LA REPUBBLICA, 18 GIUGNO 2020 - Come dice Silvia Roggiani, segretaria metropolitana del Pd, «La piazza di sabato nasce da un gruppo di associazioni e cittadini che vogliono manifestare il loro dissenso nei confronti delle scelte scellerate che Regione ha preso durante l'emergenza Covid». E con una delegazione chiederà alla giunta di Attilio Fontana «di non nascondersi dietro alle sostituzioni dei dirigenti della sanità». 

Sabato alle 15, in piazza Duomo per dire #Salviamo la Lombardia ci sarà anche una delegazione del Pd guidata dalla segretaria metropolitana Silvia Roggiani.

Perché, avete deciso di partecipare alla mobilitazione contro le politiche sanitarie della Regione? 

«La piazza di sabato nasce da un gruppo di associazioni e cittadini che vogliono manifestare il loro dissenso nei confronti delle scelte scellerate che Regione ha preso durante l'emergenza Covid e che, dalle decisioni sulle Rsa fino a quelle su test e tamponi, hanno portato a conseguenze drammatiche per migliaia di persone.
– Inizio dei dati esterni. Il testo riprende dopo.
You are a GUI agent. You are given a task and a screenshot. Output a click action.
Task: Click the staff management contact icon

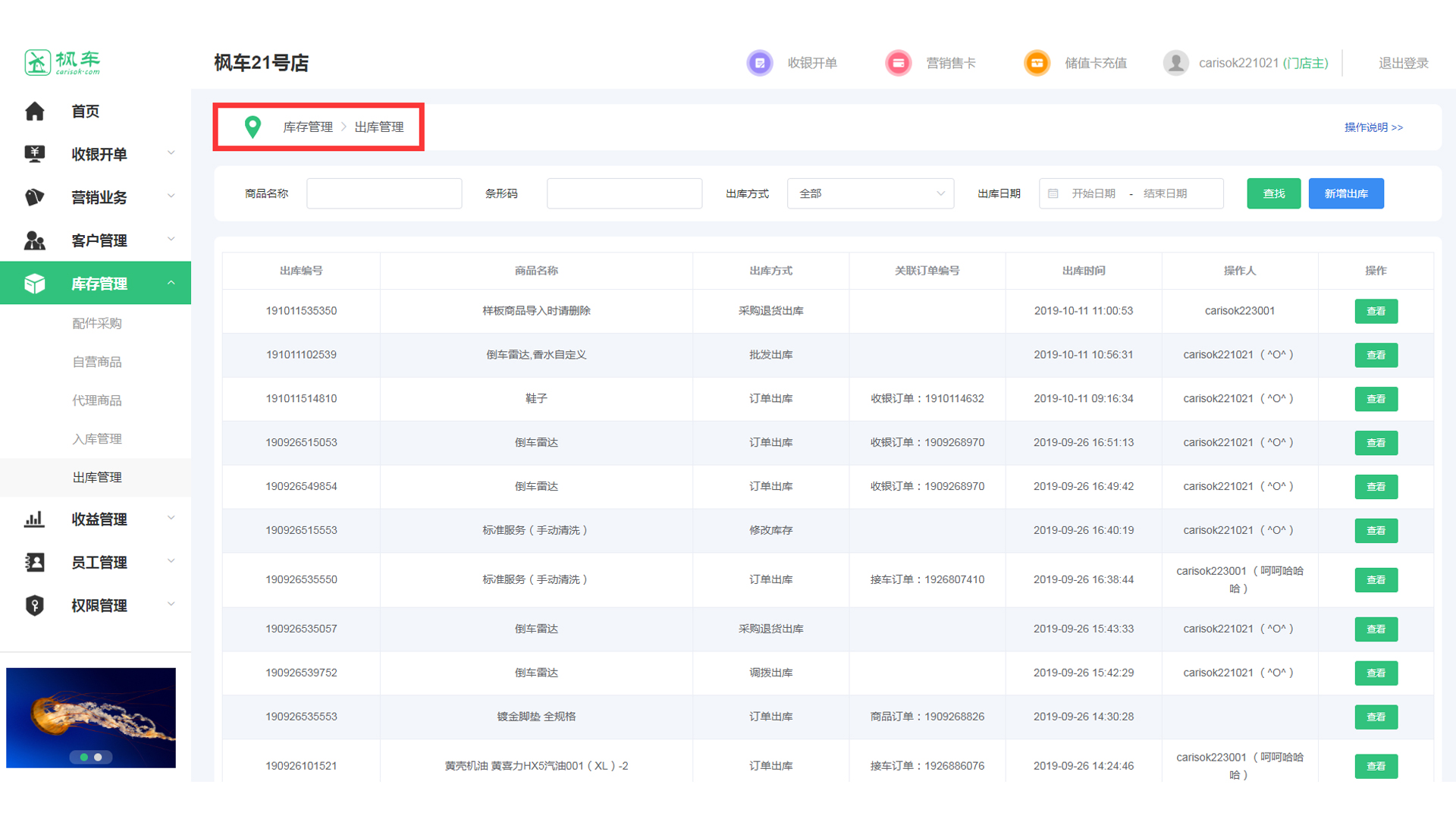[x=35, y=562]
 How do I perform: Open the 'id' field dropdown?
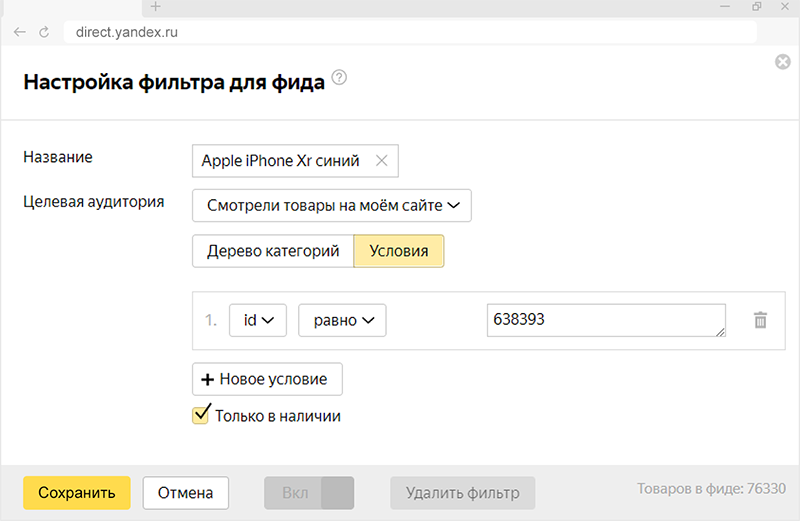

Con una delegazione, e nel pieno del rispetto delle norme sul distanziamento, vogliamo essere al fianco di chi chiede alla giunta di Attilio Fontana di assumersi tutta la responsabilità politica di quelle scelte e di non nascondersi dietro alle sostituzioni tecniche dei dirigenti della sanità».

Negli ultimi anni, dai 200 mila della marcia per i migranti ai cortei del 25 Aprile, Milano ha sempre risposto con grandi numeri. Che piazza si aspetta? Il Covid rischia di aver mandato in quarantena anche la partecipazione?  

«La voglia di manifestare c'è, ed è tanta, ma non dobbiamo dimenticarci che 1'85 per cento dei contagi è in Lombardia: dobbiamo far sentire la nostra voce rispettando il divieto di assembramento. E il motivo per cui abbiamo deciso di non chiamare in massai nostri iscritti».